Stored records
-----
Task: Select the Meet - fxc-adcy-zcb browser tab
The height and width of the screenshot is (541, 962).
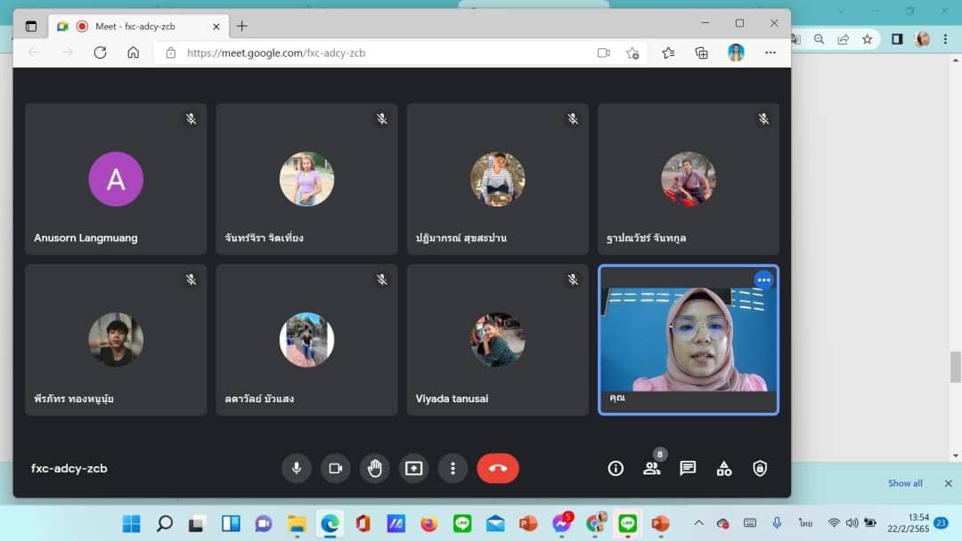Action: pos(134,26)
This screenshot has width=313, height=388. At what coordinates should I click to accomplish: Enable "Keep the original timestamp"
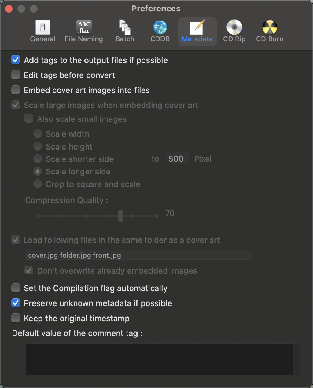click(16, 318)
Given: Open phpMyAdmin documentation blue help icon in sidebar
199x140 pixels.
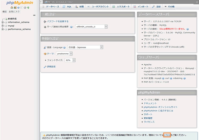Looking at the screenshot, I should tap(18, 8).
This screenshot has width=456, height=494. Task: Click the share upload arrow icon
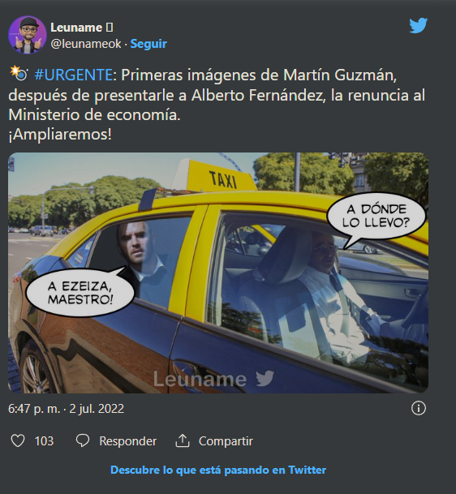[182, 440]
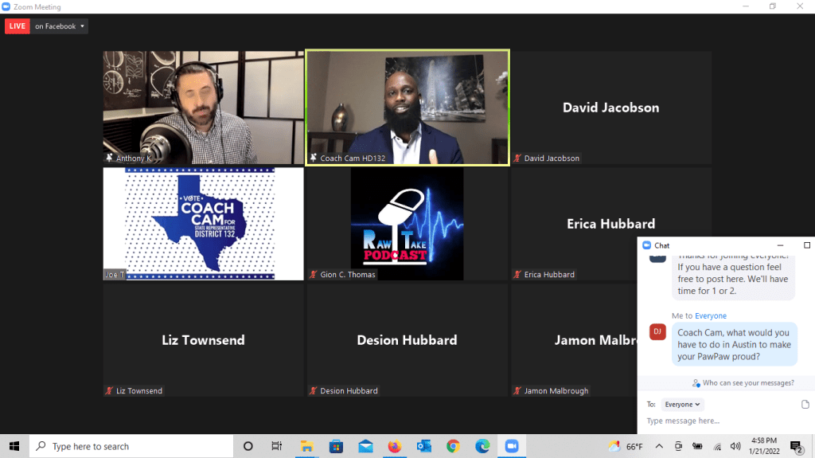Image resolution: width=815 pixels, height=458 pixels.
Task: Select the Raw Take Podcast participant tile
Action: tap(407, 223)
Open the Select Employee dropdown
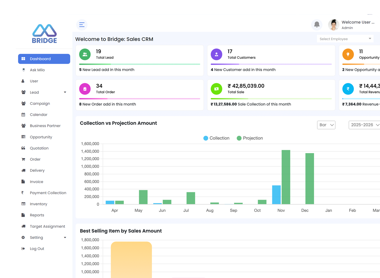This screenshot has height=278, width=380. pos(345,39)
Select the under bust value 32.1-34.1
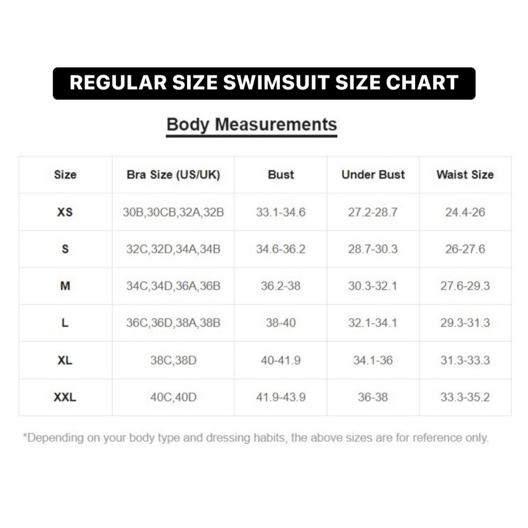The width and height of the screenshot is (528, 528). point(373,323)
-----
- [EXERCISE DESCRIPTION]
A faithful copy of the entries above is needed, one that contains no images.

- [COMPLETED TASK]
Task: Select the Meet - fxc-adcy-zcb browser tab
The height and width of the screenshot is (541, 962).
Action: pos(134,26)
This screenshot has width=313, height=388. At what coordinates should I click to accomplish: Enable "Keep the original timestamp"
click(16, 318)
Given: Open phpMyAdmin documentation blue help icon in sidebar
199x140 pixels.
Looking at the screenshot, I should tap(18, 8).
This screenshot has width=456, height=494. Task: Click the share upload arrow icon
[182, 440]
Image resolution: width=815 pixels, height=458 pixels.
Task: Select the Raw Take Podcast participant tile
Action: tap(407, 223)
Open the Select Employee dropdown
This screenshot has height=278, width=380. pos(345,39)
Select the under bust value 32.1-34.1
The width and height of the screenshot is (528, 528). point(373,323)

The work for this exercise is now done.